Torsten is a character created by playwright Barney Ashton-Bullock and brought to life by singer Andy Bell and musician Christopher Frost. Queereteria is the third album, released this Friday (12 Apr) in a series that explores the world of this immortal character. Queereteria TV is the second stage show based on the music opening this week at Above The Stag theatre. Dave Cross met up with the Erasure singer to discuss all things Torsten.
Hi Andy, so who is Torsten?
I think it’s safe to say, he’s a bit of a strange character. Born in 1905 in Norway and brought over by his dad, who was a sailor and his mum to live here, by the seaside. He’s a polysexual immortal who is 115 but looks my age, he used to work in a sex club and has really seen and done everything. He’s lost so many people during his long life and he’s trying not to be bitter, but this long life has made him very intuitive about people, he’s good at sussing them out very quickly.
How was Torsten and this whole project created?
He was created by Barney Ashton-Bullock, who a brilliant playwright and the songs for the album and shows were written by him and Christopher Frost.
What’s the inspiration?
Barney’s had this character inside his head for a while I think, he’s lived in Norway and he’s worked as a DJ at Central Station where they have the sex club downstairs. All of that has fed into this and it’s really his take on part of the gay scene and on show business.
And does this mirror your own experiences on the gay scene?
I think we all can relate to going out as a young gay man, really wanting to pull and not. That feeling of rejection, going home alone, leaving the club. Of course now you can go online, but I think it’s still something that is relatable. I was really shy when I first went out, aged 21. I didn’t find a lot of gay places were that friendly and it took me ages to get the confidence to talk to anyone. I went to a gay group in Ealing and wasn’t made to feel welcome because I wasn’t a Londoner. I left my home town because I wanted to feel welcome, so that was disappointing.
Does all of that feed into your performance of Torsten?

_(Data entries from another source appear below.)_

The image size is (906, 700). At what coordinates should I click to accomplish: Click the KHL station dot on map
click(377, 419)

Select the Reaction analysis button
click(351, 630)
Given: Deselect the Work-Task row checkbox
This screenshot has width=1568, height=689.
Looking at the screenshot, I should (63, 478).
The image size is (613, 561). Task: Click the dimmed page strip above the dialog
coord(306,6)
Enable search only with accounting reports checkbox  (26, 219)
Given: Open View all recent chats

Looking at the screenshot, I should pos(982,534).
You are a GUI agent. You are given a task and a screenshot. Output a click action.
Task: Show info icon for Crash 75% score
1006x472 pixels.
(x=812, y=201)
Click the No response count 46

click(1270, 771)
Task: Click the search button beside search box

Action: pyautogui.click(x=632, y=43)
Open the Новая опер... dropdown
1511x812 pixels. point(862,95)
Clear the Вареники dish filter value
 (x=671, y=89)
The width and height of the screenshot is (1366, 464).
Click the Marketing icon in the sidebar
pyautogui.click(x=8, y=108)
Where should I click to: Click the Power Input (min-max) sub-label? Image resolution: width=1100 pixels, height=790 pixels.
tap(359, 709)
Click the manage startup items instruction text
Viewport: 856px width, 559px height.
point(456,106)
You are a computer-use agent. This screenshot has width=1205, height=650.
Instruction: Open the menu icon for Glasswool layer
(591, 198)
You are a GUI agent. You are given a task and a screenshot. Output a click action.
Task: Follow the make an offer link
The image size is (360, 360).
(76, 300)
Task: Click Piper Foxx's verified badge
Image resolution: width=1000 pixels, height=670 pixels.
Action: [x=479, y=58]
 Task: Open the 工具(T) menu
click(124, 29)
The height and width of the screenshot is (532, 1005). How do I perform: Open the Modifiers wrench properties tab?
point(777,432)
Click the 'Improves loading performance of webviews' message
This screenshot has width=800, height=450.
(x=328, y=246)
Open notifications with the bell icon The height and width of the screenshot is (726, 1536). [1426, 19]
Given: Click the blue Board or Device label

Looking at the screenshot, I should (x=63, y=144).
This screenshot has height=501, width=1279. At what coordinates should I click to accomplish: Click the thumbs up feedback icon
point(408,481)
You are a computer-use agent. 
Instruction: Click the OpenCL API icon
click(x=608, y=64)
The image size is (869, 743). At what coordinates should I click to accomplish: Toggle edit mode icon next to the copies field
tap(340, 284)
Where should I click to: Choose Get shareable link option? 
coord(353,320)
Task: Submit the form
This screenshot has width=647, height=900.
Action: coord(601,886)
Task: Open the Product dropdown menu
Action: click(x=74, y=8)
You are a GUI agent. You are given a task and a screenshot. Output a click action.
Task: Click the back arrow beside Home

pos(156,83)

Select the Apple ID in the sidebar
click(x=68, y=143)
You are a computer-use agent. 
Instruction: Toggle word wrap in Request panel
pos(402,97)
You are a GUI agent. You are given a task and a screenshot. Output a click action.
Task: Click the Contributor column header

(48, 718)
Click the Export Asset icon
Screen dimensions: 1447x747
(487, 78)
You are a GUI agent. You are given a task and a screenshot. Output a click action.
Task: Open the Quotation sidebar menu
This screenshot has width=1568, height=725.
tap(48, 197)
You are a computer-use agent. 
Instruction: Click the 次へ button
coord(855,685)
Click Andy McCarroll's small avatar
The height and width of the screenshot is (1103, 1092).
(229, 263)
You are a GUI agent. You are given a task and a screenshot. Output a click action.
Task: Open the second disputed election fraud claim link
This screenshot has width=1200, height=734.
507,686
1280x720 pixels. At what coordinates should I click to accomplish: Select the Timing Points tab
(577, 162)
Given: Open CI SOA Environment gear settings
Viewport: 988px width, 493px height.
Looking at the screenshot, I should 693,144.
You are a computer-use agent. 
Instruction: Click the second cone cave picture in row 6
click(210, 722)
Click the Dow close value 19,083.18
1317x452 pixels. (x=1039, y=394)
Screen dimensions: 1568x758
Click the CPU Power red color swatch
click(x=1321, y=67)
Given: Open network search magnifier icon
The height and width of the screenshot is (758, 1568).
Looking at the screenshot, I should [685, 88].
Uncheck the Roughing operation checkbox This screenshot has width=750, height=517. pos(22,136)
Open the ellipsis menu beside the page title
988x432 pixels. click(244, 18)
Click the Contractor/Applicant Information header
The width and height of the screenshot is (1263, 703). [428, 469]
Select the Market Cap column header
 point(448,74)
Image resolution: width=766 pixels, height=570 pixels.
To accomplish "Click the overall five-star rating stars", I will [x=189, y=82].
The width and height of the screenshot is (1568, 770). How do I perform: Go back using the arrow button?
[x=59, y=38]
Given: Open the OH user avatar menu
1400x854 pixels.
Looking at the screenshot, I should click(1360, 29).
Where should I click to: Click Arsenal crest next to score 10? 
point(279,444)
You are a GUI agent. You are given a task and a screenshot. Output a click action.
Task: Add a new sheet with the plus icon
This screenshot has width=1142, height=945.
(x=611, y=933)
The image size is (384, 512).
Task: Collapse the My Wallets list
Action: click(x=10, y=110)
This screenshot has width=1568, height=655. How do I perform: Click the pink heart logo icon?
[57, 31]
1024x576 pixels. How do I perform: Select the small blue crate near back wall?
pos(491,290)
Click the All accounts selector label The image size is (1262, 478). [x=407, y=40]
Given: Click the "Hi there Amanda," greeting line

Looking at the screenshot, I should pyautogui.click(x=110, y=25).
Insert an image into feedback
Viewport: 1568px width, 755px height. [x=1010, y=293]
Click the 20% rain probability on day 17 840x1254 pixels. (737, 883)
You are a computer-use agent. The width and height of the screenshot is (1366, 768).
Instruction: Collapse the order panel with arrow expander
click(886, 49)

Yes, our experiences pour into Torsten, the show and album from all of us.
The subject of immortality is almost always treated as something negative in fiction…
Yes, it’s often shown as a curse. There’s a song on one of the other albums called Fountain of Youth and it’s about all these products and procedures we do to ourselves to keep us as young as possible and to live as long as possible on Earth.
Would you want to live forever?
You see people who are 100 years old, and I’m not sure I really want that. But if there was a way to switch off the ageing process, like with Torsten, then yes I guess I would try that.
Immortals and relationships is another popular theme in fiction with things like Highlander and Doctor Who, is it possible for Torsten to have proper relationships?
Torsten has definitely had relationships and been promiscuous and I can relate to those concerns with falling in love. In the past when I was in an open relationship and had different partners in different places, I would sometimes feel myself falling, but I couldn’t allow myself to do that because it broke the rules, it was part of the deal of that relationship and I think an immortal would have to do that too.
With all the Torsten projects is it the album or the show that comes first?
It’s always the albums that come first. To be honest I don’t know how Barney does it, he’s always writing and creating, there’s a constant flow of ideas, not just Torsten. He blows me away with his talent.
Musically there’s quite a few different styles on the album, including some lounge cabaret sounds, folk, was that deliberate of did it evolve that way?
I think that’s a lot to do with Christopher and his input. Barney brings in all these words, outlines of songs with an idea of a tune in his head and then Chris fits all these chords to what Barney has. I guess it’s like Elton John and Bernie Taupin, it’s a proper two way conversation and creative process between the two of them.
And how does it work when you come in to the studio?
They have demos of the songs with Barney singing and then I go in and do my interpretation of the songs with them.
You’re back at Above The Stag theatre from this week with the new show, Queereteria TV, is the show the album?
The show features some songs from the new album, but also from the other albums too.
How would you describe the show?
It is a post Armageddon TV show! But the audience sees the actual show, what’s going out, but they also see the behind the scenes part making the fictional TV show. The world has basically ended and there’s a group of characters trying to re-launch TV with a series of cheap celebrity driven shows…
So basically like the real world right now…
Yes, really. The world in the show has moved to the far Right, almost like a Nazi world where everything is better seen through the lens of celebrity and the TV show fixates on things like the royal baby. It’s like an alternative universe, a twisted vision of the future.
Who else is in the play?
It’s mainly me, Peter Straker, Matthew Baldwin and Barney, but there’s more characters than that. There’s a dysfunctional set of people all with their own agendas including Lady Domina Bizarre who is kind of Torsten’s enemy and she sedates him as he’s one of the last surviving celebrities.
This is the third Torsten album and second show, will there be more?
Yes, Barney has told me there’s going to be a fourth project, but I don’t know any more at the moment.
And what’s next for you after this?
After the show I’m doing a series of live shows for Let’s Rock, which is 80s and 90’s hits and lots of other acts. That’s without Vince, but after that we will be writing together again for a new Erasure album and recording that.